Carlin permaneció obstinado e inconmovible como la Roca de Plymouth. Dijo con voz sin inflexiones:
—Ésta es tal vez la Fe que mueve montañas, Santidad. Lamento que no me haya sido concedida en la misma medida. Estoy limitado a trabajar de acuerdo con la prudencia normal. No puedo convenir en que los asuntos de la Iglesia sean administrados por inspiración personal.
Cirilo el Pontífice sonreía aún cuando respondió:
—Ustedes me eligieron por inspiración, Eminencia. ¿Cree usted que el Espíritu Santo me ha abandonado?
Carlin no se dejó amilanar, e insistió obstinadamente en su tesis.
—No he dicho tal cosa, Santidad. Pero sí diré esto: Nadie tiene estatura suficiente para convertirse en el hombre universal. Usted desea serlo todo para todos los hombres, pero jamás podrá lograrlo cabalmente. Usted es ruso, yo soy americano. Usted me pide que arriesgue por ese Kamenev más de lo que arriesgaría por mi propio hermano si fuese Presidente de los Estados Unidos. No puedo hacerlo.

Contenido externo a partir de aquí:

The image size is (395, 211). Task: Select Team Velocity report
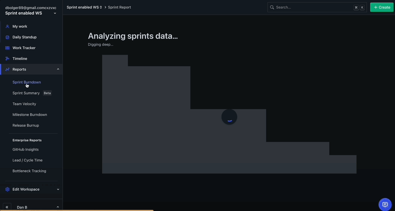click(24, 104)
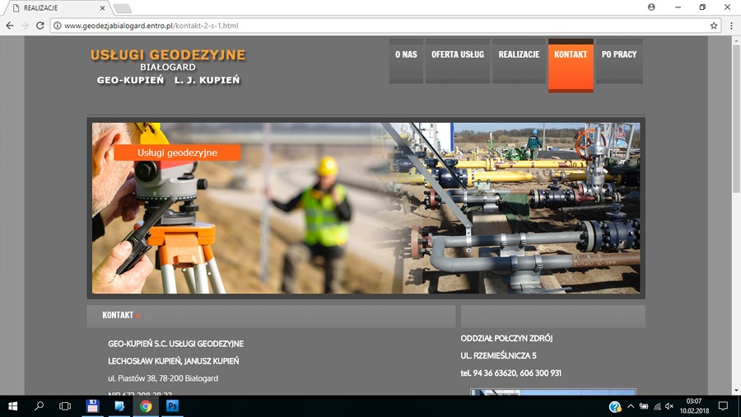Image resolution: width=741 pixels, height=417 pixels.
Task: Bookmark this page with the star icon
Action: pos(714,26)
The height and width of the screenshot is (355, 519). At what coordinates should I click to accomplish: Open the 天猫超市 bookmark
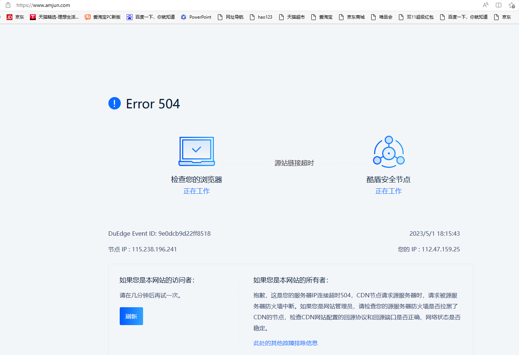[x=292, y=17]
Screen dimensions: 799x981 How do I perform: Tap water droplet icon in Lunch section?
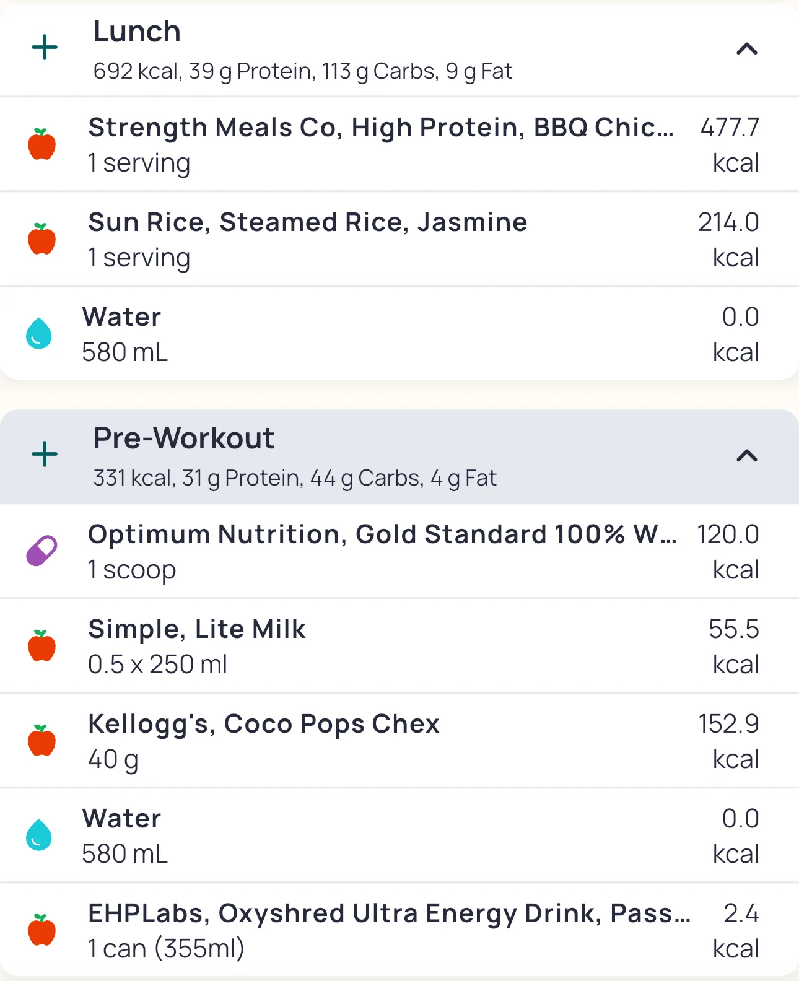pyautogui.click(x=39, y=334)
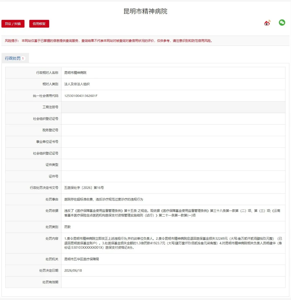Click the 处罚依据 legal basis text
Viewport: 291px width, 300px height.
coord(172,213)
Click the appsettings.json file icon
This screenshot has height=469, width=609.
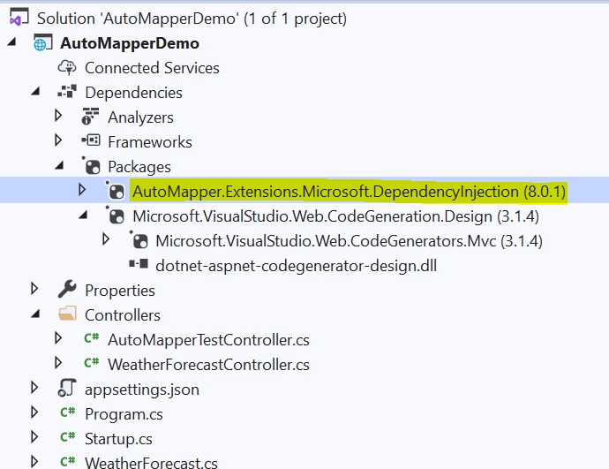pyautogui.click(x=67, y=388)
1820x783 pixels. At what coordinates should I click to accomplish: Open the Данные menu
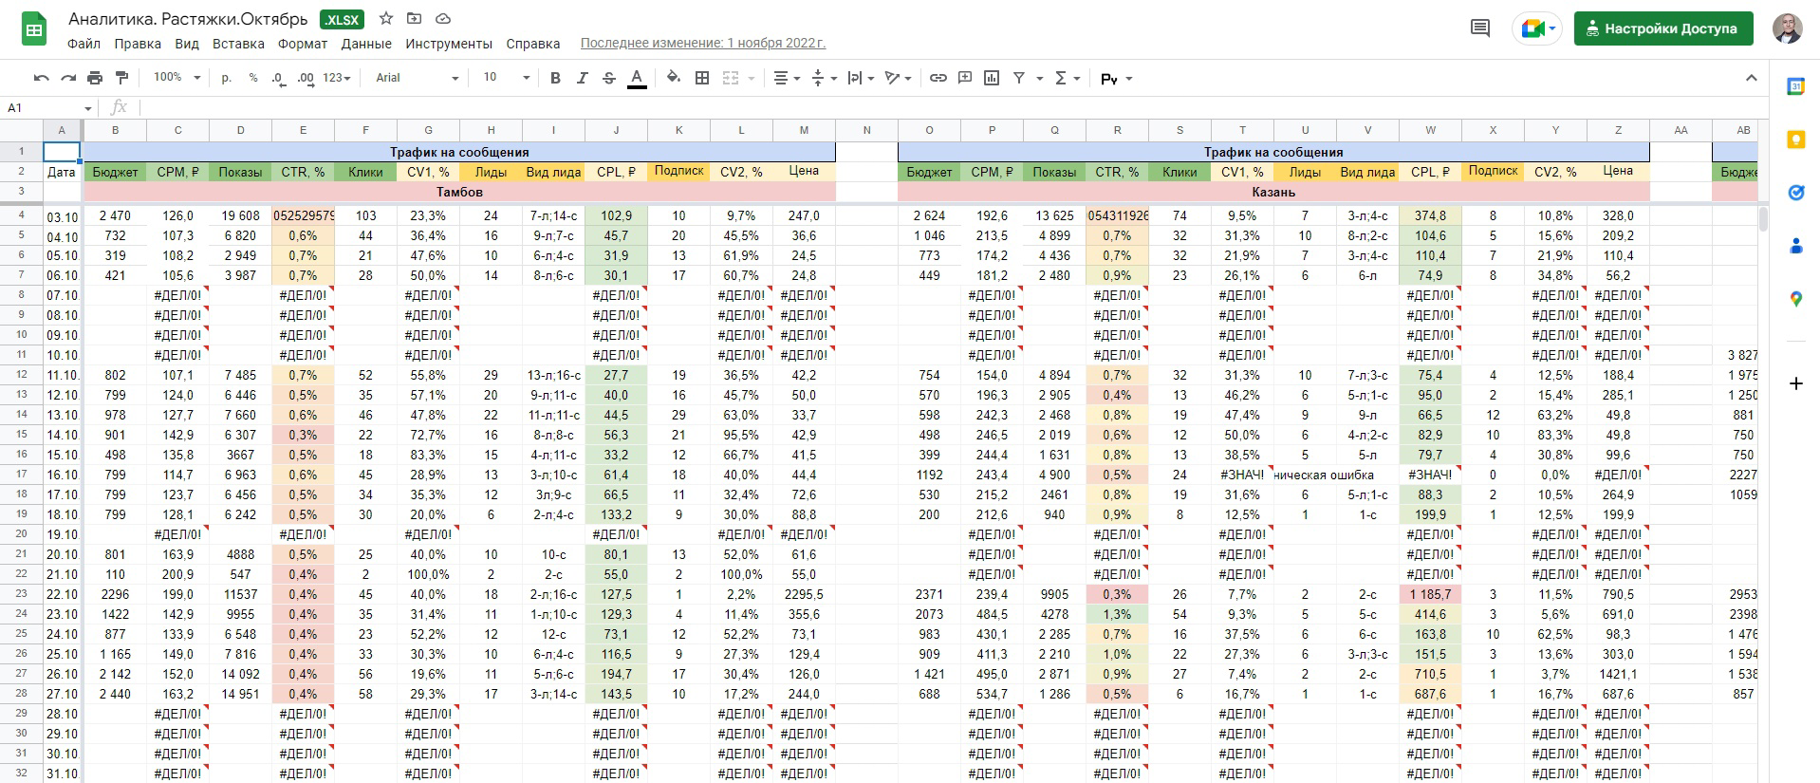coord(366,44)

—Entonces —dijo Cirilo con inesperada mansedumbre— no le pediré que lo haga. No le pediré que arriesgue cosa alguna. Simplemente le daré una orden. Se presentará usted ante el Presidente de los Estados Unidos. Le ofrecerá estas cartas, y una que le escribiré yo. Si se consulta mi opinión, puede usted decir lo que desee, como sacerdote particular y como americano, pero no intentará interpretar mi pensamiento ni el de Kamenev. De esta forma espero que se sienta usted en libertad de cumplir con su deber para con la Iglesia y con su patria.